━━━━━ EXCERPTED DATA

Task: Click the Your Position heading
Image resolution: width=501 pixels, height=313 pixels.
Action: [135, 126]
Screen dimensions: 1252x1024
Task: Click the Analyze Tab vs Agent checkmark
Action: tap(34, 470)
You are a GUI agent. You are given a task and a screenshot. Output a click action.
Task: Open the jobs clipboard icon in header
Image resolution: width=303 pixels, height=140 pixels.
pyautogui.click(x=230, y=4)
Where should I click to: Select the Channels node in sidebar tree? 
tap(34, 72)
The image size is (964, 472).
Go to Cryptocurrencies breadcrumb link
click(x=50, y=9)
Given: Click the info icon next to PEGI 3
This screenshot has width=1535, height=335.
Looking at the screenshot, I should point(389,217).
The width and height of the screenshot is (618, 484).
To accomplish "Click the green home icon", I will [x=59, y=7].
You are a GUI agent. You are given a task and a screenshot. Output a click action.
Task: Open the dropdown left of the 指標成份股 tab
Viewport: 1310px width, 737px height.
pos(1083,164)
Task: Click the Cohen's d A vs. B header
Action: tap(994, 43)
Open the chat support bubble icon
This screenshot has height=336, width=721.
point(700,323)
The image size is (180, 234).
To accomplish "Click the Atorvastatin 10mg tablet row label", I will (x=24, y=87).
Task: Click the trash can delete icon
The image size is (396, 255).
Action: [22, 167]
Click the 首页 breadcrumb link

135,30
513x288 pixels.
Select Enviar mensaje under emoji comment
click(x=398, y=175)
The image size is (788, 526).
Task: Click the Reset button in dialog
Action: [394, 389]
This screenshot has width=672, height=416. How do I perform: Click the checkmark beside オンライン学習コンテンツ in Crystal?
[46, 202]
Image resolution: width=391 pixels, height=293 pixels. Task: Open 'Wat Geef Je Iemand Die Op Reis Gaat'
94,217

━━━━━━━━━━

WORK INSTRUCTION.
Give back the whole listing exactly.

TASK OUTPUT.
Task: Click the Your Position heading
Image resolution: width=501 pixels, height=313 pixels.
Action: [135, 126]
Screen dimensions: 1252x1024
Task: Click the Analyze Tab vs Agent checkmark
Action: tap(34, 470)
You are a GUI agent. You are given a task and a screenshot. Output a click action.
Task: Open the jobs clipboard icon in header
Image resolution: width=303 pixels, height=140 pixels.
pyautogui.click(x=230, y=4)
Where should I click to: Select the Channels node in sidebar tree? 
tap(34, 72)
The image size is (964, 472).
Go to Cryptocurrencies breadcrumb link
click(x=50, y=9)
Given: Click the info icon next to PEGI 3
This screenshot has width=1535, height=335.
Looking at the screenshot, I should point(389,217).
The width and height of the screenshot is (618, 484).
To accomplish "Click the green home icon", I will [x=59, y=7].
You are a GUI agent. You are given a task and a screenshot. Output a click action.
Task: Open the dropdown left of the 指標成份股 tab
Viewport: 1310px width, 737px height.
pos(1083,164)
Task: Click the Cohen's d A vs. B header
Action: tap(994, 43)
Open the chat support bubble icon
This screenshot has height=336, width=721.
point(700,323)
The image size is (180, 234).
To accomplish "Click the Atorvastatin 10mg tablet row label", I will (x=24, y=87).
Task: Click the trash can delete icon
The image size is (396, 255).
Action: [22, 167]
Click the 首页 breadcrumb link

135,30
513x288 pixels.
Select Enviar mensaje under emoji comment
click(x=398, y=175)
The image size is (788, 526).
Task: Click the Reset button in dialog
Action: [394, 389]
This screenshot has width=672, height=416. How do I perform: Click the checkmark beside オンライン学習コンテンツ in Crystal?
[46, 202]
Image resolution: width=391 pixels, height=293 pixels. Task: Open 'Wat Geef Je Iemand Die Op Reis Gaat'
94,217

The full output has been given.